M.-G. D. Lorsque le TGV arrive, la SNCF supprime des trains Corail à proximité. En termes de service public, c’est problématique, puisqu’un service n’est plus rendu à l’usager – le TGV ne fait pas de desserte de proximité. Du coup, la région est amenée à remplacer ce que faisaient à cet égard les Corail par des liaisons TER. Or nous n’avons pas le financement correspondant. Il y a quatre ans, un Corail a été supprimé du fait de la mise en place du TGV Est. Il concernait, en particulier, la Haute-Saône, Vesoul et Belfort… Nous avons donc remplacé les dessertes manquantes par des liaisons TER. On n’a jamais touché un centime malgré la demande que nous avons faite, au titre de la loi SRU, avec le soutien de tous les parlementaires. Cette fois-ci, en lien avec la mise en service du Rhin-Rhône, le Corail Strasbourg – Lyon est supprimé. Des liaisons vers Besançon, Lons-le-Saunier vont donc être remplacées par des TER. Verra-t-on s’appliquer ensuite la loi SRU, qui prévoit que lorsque la SNCF supprime des dessertes l’autorité organisatrice qui a mis en place une offre de substitution bénéficie d’une compensation ? Nous restons inquiets à ce sujet.
LVDR. Que doit principalement amener la LGV à la Franche-Comté ?
M.-G. D. Nous sommes la première région industrielle de France, et le TGV doit amener un nouveau développement économique important pour les entreprises déjà en place et avec les nouvelles qui vont venir. Il y a déjà de gros laboratoires de pointe dans la région, des salariés qualifiés. Besançon s’illustre dans les domaines des microtechniques, de la micromécanique, et même le bio médical avec l’e-santé, le diagnostic à distance. Belfort fait référence avec la pile à combustible et l’énergie avec General Electric, le TGV avec Alstom, Montbéliard avec le pôle du véhicule du futur et PSA Peugeot-Citroën… Ce sont des secteurs d’avenir, des réalisations technologiques d’avant-garde, pour lesquels se trouver à 2 heures de Paris et de Lyon doit permettre de faire venir plus facilement des chercheurs de renom. Et c’est essentiel. Nous avons le sentiment d’être une petite région qui s’ancre dans les valeurs du passé, le travail, la coopération pour inventer l’avenir. Souvent, en Franche-Comté, on y vient pour trouver du travail, et certains se demandent où ils arrivent. Après, souvent, ils ne peuvent plus repartir.
LVDR. Vous misez aussi sur une nouvelle clientèle touristique…
M.-G. D. La Franche-Comté peut séduire, et nous misons sur le développement du tourisme, même si nous ne sommes pas très connus pour cela. Avec L’orig!nale Franche-Comté, nous avons lancé une campagne de communication afin que des entrepreneurs, des chercheurs, des étudiants, des touristes viennent ici.
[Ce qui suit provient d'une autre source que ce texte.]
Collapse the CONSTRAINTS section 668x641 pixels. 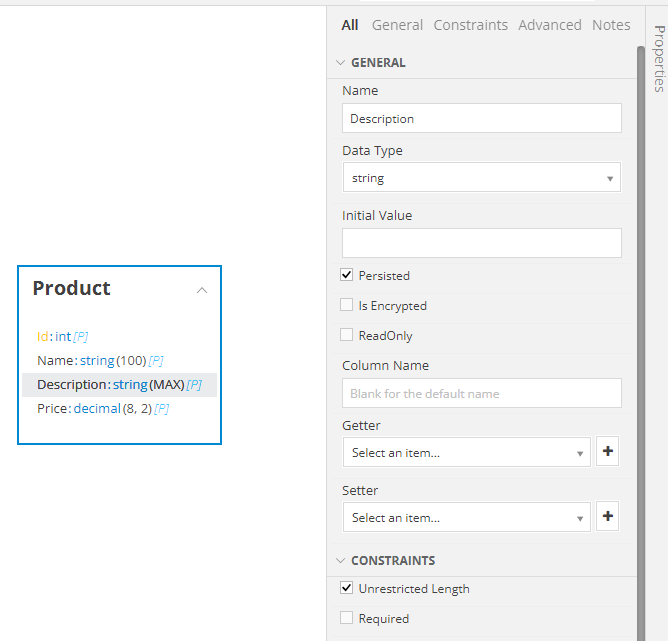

C’est vrai, on ne peut pas leur garantir le soleil. Mais c’est très bucolique, avec les montagnes et les lacs, une campagne vivante, très préservée, une nature apaisante où l’on se sent bien. C’est pour découvrir tout cela, faire venir des familles que l’on a d’ailleurs organisé les courts séjours, facilités par les temps de trajet réduits. Et puis il y a la citadelle de Besançon, la chapelle de Le Corbusier à Ronchamp, en Haute-Saône, beaucoup de petites pépites à découvrir.
LVDR. Pour promouvoir tout cela, avez-vous joué tous ensemble au niveau régional ?
M.-G. D. Et même au-delà. La campagne sur l’Orig!nale Franche-Comté, nous l’avons menée avec le canton du Jura suisse. Et puis, outre la région, toutes les agglomérations y sont parties prenantes, Besançon, Belfort, Dole, Montbéliard, tout le territoire se mobilise. Car, on le sait bien, le développement lié au projet d’infrastructure ne réussit que s’il est porté de façon forte par tout un territoire. On est passé par-dessus les bisbilles, sans que certains cherchent à tirer à eux la couverture. On cherche tous à mieux se faire connaître avec l’arrivée du TGV. Et on y a tous intérêt.